STATED EXERCISE
Reproduce the material below line for line, with no changes.

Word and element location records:
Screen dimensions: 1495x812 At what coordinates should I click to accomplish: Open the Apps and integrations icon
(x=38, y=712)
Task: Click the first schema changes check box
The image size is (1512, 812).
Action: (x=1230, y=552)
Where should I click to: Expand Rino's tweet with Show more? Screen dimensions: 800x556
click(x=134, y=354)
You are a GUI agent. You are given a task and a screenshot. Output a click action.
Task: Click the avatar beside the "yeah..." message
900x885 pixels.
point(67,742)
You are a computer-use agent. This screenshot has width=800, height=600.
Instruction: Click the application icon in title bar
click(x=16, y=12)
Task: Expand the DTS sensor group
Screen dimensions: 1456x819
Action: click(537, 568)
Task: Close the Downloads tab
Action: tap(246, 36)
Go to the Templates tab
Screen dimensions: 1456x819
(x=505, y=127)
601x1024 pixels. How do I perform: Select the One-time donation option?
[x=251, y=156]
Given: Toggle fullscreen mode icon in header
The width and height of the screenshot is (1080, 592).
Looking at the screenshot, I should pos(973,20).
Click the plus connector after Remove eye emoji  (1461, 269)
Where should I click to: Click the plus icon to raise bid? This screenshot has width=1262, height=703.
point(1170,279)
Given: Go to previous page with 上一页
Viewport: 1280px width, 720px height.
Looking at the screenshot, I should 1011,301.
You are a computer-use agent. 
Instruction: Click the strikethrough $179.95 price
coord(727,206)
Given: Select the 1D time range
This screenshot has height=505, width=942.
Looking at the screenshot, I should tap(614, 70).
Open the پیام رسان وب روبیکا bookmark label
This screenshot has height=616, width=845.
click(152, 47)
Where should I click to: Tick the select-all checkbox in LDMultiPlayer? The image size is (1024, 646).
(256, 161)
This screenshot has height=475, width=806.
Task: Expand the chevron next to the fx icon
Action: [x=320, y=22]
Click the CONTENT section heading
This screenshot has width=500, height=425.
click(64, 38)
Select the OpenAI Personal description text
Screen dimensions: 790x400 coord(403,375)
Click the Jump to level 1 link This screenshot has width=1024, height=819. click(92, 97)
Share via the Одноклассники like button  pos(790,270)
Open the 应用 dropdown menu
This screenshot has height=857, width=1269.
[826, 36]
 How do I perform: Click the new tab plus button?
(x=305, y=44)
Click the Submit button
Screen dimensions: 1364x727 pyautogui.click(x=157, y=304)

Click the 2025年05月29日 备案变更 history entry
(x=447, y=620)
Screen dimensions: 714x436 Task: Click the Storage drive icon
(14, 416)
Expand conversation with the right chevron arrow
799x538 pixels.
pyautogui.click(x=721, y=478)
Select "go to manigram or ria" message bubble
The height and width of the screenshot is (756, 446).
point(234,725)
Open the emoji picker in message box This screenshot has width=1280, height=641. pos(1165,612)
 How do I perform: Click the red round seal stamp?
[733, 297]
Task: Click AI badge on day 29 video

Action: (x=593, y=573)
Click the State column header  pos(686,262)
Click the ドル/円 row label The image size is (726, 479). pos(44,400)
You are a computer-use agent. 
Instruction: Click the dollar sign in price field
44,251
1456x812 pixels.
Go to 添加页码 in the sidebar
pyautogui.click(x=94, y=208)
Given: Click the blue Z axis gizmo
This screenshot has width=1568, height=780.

OUTPUT OF THE EXERCISE
Screen dimensions: 1495x812 At what coordinates should I click to accomplish: Open the Apps and integrations icon
(x=38, y=712)
Task: Click the first schema changes check box
The image size is (1512, 812).
Action: (x=1230, y=552)
Where should I click to: Expand Rino's tweet with Show more? Screen dimensions: 800x556
click(x=134, y=354)
You are a GUI agent. You are given a task and a screenshot. Output a click action.
Task: Click the avatar beside the "yeah..." message
900x885 pixels.
point(67,742)
You are a computer-use agent. This screenshot has width=800, height=600.
Instruction: Click the application icon in title bar
click(x=16, y=12)
Task: Expand the DTS sensor group
Screen dimensions: 1456x819
Action: click(537, 568)
Task: Close the Downloads tab
Action: tap(246, 36)
Go to the Templates tab
Screen dimensions: 1456x819
(x=505, y=127)
601x1024 pixels. How do I perform: Select the One-time donation option?
[x=251, y=156]
Given: Toggle fullscreen mode icon in header
The width and height of the screenshot is (1080, 592).
Looking at the screenshot, I should pos(973,20).
Click the plus connector after Remove eye emoji  (1461, 269)
Where should I click to: Click the plus icon to raise bid? This screenshot has width=1262, height=703.
point(1170,279)
Given: Go to previous page with 上一页
Viewport: 1280px width, 720px height.
Looking at the screenshot, I should 1011,301.
You are a computer-use agent. 
Instruction: Click the strikethrough $179.95 price
coord(727,206)
Given: Select the 1D time range
This screenshot has height=505, width=942.
Looking at the screenshot, I should tap(614, 70).
Open the پیام رسان وب روبیکا bookmark label
This screenshot has height=616, width=845.
click(152, 47)
Where should I click to: Tick the select-all checkbox in LDMultiPlayer? The image size is (1024, 646).
(256, 161)
This screenshot has height=475, width=806.
Task: Expand the chevron next to the fx icon
Action: [x=320, y=22]
Click the CONTENT section heading
This screenshot has width=500, height=425.
click(64, 38)
Select the OpenAI Personal description text
Screen dimensions: 790x400 coord(403,375)
Click the Jump to level 1 link This screenshot has width=1024, height=819. click(92, 97)
Share via the Одноклассники like button  pos(790,270)
Open the 应用 dropdown menu
This screenshot has height=857, width=1269.
[826, 36]
 How do I perform: Click the new tab plus button?
(x=305, y=44)
Click the Submit button
Screen dimensions: 1364x727 pyautogui.click(x=157, y=304)

Click the 2025年05月29日 备案变更 history entry
(x=447, y=620)
Screen dimensions: 714x436 Task: Click the Storage drive icon
(14, 416)
Expand conversation with the right chevron arrow
799x538 pixels.
pyautogui.click(x=721, y=478)
Select "go to manigram or ria" message bubble
The height and width of the screenshot is (756, 446).
point(234,725)
Open the emoji picker in message box This screenshot has width=1280, height=641. pos(1165,612)
 How do I perform: Click the red round seal stamp?
[733, 297]
Task: Click AI badge on day 29 video

Action: (x=593, y=573)
Click the State column header  pos(686,262)
Click the ドル/円 row label The image size is (726, 479). pos(44,400)
You are a computer-use agent. 
Instruction: Click the dollar sign in price field
44,251
1456x812 pixels.
Go to 添加页码 in the sidebar
pyautogui.click(x=94, y=208)
Given: Click the blue Z axis gizmo
This screenshot has width=1568, height=780.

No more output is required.